Cam, kâğıt, plastik ambalaj gibi tekrar dönüşümü sağlanabilecek çöpler için farklı renklerde kutular kullanılır. Elbette insanlar bu konuda oldukça dikkatli ve bilinçlidir. Bu sayede, Avrupa İstatistik Ofisi (Eurostat) verilerine göre Almanya atıkların geri dönüşümü konusunda ilk sırada yer alıyor.
Buna rağmen;
• Bir araştırmaya göre, çöpün geri dönüşüme yönelme oranı yüzde 70’dir ama bu oran sadece geri dönüşüm tesislerine getirilen çöplerin oranıdır. Yani buradan tesislere getirilen tüm çöplerin geri dönüştürülemediği anlamı çıkıyor.
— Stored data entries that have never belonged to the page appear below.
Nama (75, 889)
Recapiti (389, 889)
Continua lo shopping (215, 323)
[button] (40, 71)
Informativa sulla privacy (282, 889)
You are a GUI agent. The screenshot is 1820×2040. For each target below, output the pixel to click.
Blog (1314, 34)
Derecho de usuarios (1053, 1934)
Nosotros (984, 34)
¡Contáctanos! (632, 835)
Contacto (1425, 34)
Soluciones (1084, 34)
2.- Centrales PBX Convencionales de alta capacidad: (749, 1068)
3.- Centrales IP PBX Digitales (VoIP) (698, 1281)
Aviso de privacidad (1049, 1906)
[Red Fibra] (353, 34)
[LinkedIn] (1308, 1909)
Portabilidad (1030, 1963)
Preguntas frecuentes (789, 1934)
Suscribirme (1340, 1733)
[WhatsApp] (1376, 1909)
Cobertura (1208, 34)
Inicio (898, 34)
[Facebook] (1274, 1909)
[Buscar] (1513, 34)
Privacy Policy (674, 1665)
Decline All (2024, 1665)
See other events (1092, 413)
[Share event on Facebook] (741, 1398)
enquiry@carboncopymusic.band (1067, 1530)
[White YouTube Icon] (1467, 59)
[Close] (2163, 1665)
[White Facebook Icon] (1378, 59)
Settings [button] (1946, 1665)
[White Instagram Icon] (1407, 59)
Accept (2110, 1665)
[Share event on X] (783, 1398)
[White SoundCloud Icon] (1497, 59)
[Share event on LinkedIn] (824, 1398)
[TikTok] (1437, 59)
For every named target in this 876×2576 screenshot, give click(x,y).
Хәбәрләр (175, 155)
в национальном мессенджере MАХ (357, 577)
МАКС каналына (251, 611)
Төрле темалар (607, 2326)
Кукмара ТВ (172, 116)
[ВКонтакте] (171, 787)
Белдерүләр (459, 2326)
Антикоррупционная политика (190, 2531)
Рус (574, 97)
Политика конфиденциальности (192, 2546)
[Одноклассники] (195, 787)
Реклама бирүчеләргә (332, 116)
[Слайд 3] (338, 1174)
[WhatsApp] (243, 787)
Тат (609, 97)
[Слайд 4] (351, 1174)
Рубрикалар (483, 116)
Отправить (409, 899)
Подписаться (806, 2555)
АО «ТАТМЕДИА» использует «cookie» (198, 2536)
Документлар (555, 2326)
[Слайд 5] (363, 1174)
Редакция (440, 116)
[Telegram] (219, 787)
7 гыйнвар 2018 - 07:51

Dikkat, bu husus bizim iç işleyişimiz için de geçerlidir.
• Bir başka araştırmaya göre, evlerde atılan plastik çöplerin sadece yüzde 16‘sı geri dönüşümü yapılarak yeni ürünlerde kullanılıyor.
• Atık ve çöplerin büyük bir oranı da ya yurtdışına ihraç ediliyor ya da Almanya’da yakılarak ısı veya elektrik enerjisine dönüştürülüyor.
• Almanya Çevre ve Doğayı Koruma Birliği tarafından sunulan verilere göre; çöpler yakıldıktan sonra ortaya çıkan zararlı maddeler, kanser, solunum yolu rahatsızlıkları, sinir sistemi hastalıkları ve doğuştan sakatlıklara sebep olabiliyor.
• Son yıllarda modern filtreleme sistemleri sayesinde, havaya karışan kirlilik azalsa da, zararlı madde atıklarının doğada uzun süreli tortu halinde kalacağı uzmanlar tarafından belirtiliyor. (Kaynak: Deutsche Welle)
Bu istihbarata göre; başta Almanya olmak üzere bütün Avrupa’nın çöp biriktirecek alıcılar araması kaçınılmazdır. Bizim bu gerçekleri bile bile bu egoist satıcılardan uzak durmamız gerekmez mi?
Hem de bir pandemi sürecini tam atlatmak üzereyken…
Sonuçta, plastik poşet, atık sorunumuzun çok küçük bir parçasıdır. Hiç ithalat olamasaydı bile toplam plastiğin en fazla yüzde 4’ü kadar tasarruf söz konusuydu. Eh artık bu kadar çöpün arasında poşeti konuşmak biraz ayıp oluyor ama sadece neyle uğraştığımızı göstermek amacıyla bu kıyaslamayı mecburen yapıyorum.
Kendi çöpünü ayırarak toplayamayan bir sistemi, bu işten kâr sağlayan atık lobisinin hepten tıkaması katmerli zarardır. Medyada bununla mücadele konusunda bazı çözüm önerileri gördüm. “Atık ithalatına sınırlama ve yüksek vergi getirilmelidir” deniyor.
Ne sınırlaması, tamamen yasaklanmalıdır.
Plastik çöp ticareti, çoğunlukla batıdan doğuya doğru gerçekleşiyor.
Peki bu bir tesadüf mü?
Hayır, gelişmiş ülkeler bu sorunla uğraşmak yerine çevre yasalarının daha etkisiz olduğu gelişmekte olan ülkelere yolluyorlar çöplerini…
Ya biz?
Herhalde ‘yüzümüzü batıya dönmek’ bu olmasa gerek!